The magnetic force on a charged particle moving in a magnetic field is given by \( F = qvB \sin \theta \). Here, \( \theta \) is the angle between the velocity and magnetic field. As the \( \alpha \)-particle moves perpendicular to the magnetic field, \( \theta = 90^\circ \) and \( \sin 90^\circ = 1 \).Substituting the known values: \( q = 2 \times 1.60 \times 10^{-19} \text{ C} \), \( v = 1.54 \times 10^7 \text{ m/s} \), \( B = 2.20 \text{ T} \).\[ F = (2 \times 1.60 \times 10^{-19})(1.54 \times 10^7)(2.20) \]\( F \approx 1.08 \times 10^{-11} \text{ N} \). Thus, the magnitude of the magnetic force on the \( \alpha \)-particle is approximately \( 1.08 \times 10^{-11} \text{ N} \).

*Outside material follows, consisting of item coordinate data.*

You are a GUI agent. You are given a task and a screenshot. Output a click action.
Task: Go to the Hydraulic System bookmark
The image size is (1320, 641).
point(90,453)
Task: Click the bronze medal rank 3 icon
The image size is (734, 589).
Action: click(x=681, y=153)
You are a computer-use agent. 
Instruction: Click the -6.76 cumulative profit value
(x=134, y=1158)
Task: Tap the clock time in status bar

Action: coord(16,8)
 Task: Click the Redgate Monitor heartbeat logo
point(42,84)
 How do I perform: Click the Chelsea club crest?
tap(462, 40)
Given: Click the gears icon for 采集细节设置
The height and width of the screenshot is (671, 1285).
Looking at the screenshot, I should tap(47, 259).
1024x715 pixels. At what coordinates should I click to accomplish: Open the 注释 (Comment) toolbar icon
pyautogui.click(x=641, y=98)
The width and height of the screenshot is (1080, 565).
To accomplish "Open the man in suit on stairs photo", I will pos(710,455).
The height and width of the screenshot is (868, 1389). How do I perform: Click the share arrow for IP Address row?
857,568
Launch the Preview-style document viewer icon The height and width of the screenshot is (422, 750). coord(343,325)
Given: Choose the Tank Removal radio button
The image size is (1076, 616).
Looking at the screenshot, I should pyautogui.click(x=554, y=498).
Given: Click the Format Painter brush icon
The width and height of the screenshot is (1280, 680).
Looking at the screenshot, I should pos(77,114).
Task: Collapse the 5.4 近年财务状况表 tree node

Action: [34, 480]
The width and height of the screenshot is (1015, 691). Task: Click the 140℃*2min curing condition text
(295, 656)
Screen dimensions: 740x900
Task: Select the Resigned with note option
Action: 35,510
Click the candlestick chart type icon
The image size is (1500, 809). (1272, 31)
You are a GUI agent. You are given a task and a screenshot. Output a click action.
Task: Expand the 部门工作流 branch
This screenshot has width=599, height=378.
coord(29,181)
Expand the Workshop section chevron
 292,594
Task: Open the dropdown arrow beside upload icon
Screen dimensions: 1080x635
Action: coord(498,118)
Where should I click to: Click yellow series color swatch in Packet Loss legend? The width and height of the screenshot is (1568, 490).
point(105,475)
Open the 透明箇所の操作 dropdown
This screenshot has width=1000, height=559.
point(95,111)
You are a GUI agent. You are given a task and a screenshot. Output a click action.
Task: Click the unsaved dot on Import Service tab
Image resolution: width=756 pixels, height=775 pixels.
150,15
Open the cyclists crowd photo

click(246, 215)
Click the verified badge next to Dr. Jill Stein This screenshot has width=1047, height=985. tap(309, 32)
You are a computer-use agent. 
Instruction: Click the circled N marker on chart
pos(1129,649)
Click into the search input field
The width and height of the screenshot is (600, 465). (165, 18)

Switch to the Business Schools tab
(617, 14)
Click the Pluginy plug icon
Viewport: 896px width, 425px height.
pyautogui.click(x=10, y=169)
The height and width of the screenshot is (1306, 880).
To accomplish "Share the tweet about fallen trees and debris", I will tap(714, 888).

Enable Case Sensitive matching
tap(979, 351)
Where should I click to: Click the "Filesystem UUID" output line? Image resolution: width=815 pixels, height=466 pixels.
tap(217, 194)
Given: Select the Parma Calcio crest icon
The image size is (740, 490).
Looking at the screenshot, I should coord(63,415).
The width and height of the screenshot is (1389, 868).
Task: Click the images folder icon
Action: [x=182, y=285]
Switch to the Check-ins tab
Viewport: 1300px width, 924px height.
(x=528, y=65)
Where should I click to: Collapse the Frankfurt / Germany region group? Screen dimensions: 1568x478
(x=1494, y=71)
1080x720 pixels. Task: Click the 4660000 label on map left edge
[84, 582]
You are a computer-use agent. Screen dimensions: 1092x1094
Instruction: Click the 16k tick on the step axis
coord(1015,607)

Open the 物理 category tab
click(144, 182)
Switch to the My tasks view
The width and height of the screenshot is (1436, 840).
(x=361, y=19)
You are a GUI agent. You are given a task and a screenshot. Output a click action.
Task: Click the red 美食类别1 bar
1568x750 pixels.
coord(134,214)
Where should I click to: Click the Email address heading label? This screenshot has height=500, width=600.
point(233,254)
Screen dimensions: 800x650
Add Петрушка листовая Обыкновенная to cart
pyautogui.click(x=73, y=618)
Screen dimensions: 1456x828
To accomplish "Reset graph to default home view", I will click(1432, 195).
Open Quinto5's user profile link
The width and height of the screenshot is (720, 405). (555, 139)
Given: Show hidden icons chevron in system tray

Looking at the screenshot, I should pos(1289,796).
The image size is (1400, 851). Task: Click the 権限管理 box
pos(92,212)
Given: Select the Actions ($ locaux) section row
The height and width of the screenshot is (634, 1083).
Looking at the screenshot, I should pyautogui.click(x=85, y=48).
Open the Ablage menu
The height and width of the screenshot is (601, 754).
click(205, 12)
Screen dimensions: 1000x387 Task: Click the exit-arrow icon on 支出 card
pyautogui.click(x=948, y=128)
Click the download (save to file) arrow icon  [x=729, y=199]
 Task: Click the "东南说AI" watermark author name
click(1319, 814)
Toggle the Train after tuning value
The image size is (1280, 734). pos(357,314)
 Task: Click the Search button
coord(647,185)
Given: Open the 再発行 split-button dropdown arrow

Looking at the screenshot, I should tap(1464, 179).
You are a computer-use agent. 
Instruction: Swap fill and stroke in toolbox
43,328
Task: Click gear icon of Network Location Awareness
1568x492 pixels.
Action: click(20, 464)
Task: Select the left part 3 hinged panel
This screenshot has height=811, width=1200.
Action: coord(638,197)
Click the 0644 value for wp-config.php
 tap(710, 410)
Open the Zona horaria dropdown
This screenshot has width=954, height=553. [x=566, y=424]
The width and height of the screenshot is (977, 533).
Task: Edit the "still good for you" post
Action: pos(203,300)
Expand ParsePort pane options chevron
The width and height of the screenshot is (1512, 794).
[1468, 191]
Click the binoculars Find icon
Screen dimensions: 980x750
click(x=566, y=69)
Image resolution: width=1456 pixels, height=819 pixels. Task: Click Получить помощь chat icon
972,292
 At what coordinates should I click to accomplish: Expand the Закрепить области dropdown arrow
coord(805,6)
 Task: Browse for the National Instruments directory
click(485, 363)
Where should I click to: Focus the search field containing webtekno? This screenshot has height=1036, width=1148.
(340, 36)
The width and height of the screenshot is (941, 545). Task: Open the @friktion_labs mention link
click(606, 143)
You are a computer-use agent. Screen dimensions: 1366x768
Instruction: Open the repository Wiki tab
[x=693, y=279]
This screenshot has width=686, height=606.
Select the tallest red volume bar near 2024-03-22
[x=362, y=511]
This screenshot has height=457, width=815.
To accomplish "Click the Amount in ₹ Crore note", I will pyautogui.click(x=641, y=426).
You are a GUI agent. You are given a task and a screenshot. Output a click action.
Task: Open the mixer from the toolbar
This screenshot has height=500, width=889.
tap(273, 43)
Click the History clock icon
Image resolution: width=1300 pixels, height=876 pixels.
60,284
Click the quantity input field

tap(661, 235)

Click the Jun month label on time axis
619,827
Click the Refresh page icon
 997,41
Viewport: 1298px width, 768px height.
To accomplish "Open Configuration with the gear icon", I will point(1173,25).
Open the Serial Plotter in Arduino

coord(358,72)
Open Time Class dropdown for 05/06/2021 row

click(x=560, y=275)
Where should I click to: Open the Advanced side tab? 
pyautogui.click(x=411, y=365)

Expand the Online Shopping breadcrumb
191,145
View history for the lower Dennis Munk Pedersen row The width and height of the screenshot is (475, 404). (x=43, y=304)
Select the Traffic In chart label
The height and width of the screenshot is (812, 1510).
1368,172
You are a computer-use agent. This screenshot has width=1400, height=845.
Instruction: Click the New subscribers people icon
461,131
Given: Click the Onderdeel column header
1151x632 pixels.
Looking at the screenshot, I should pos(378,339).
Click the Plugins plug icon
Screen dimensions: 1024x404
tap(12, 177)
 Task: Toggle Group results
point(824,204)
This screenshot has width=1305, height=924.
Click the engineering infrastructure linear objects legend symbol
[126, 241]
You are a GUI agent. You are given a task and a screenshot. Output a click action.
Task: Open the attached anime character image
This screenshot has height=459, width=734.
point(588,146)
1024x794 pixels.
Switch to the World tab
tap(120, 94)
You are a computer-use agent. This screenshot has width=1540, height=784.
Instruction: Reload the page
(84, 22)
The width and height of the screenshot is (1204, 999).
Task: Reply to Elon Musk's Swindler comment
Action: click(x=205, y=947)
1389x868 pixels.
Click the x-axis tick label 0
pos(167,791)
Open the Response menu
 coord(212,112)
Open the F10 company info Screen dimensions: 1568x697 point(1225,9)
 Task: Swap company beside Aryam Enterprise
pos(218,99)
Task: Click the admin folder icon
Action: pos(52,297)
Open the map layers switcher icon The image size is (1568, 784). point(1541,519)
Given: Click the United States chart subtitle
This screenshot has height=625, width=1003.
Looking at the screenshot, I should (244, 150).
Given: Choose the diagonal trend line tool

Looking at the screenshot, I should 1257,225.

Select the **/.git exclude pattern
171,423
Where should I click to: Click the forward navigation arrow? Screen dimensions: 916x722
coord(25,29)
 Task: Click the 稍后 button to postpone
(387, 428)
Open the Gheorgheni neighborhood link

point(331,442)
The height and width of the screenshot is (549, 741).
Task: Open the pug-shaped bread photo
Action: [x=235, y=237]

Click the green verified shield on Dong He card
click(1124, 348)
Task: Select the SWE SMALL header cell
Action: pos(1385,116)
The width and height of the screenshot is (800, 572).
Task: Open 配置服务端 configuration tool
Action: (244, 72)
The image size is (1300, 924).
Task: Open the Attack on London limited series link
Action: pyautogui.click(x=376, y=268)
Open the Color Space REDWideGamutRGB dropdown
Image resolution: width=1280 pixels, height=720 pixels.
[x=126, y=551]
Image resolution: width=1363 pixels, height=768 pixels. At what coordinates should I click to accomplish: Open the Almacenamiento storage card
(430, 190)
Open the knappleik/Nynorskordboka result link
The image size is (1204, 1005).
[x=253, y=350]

To find the radius of the circular path, we use the centripetal force equation, which is provided by the magnetic force: \( F = \frac{mv^2}{r} \).We equate this with the magnetic force \( F = qvB \), solving for \( r \).\[ \frac{mv^2}{r} = qvB \]Rearranging the formula to solve for \( r \):\[ r = \frac{mv}{qB} \]Substitute the known values: \( m = 6.64 \times 10^{-27} \text{ kg} \), \( v = 1.54 \times 10^7 \text{ m/s} \), \( q = 2 \times 1.60 \times 10^{-19} \text{ C} \), \( B = 2.20 \text{ T} \).\[ r = \frac{6.64 \times 10^{-27} \times 1.54 \times 10^7}{(2 \times 1.60 \times 10^{-19}) \times 2.20} \]\( r \approx 0.071 \text{ m} \). Hence, the radius of the \( \alpha \)-particle's circular path is approximately \( 0.071 \text{ m} \).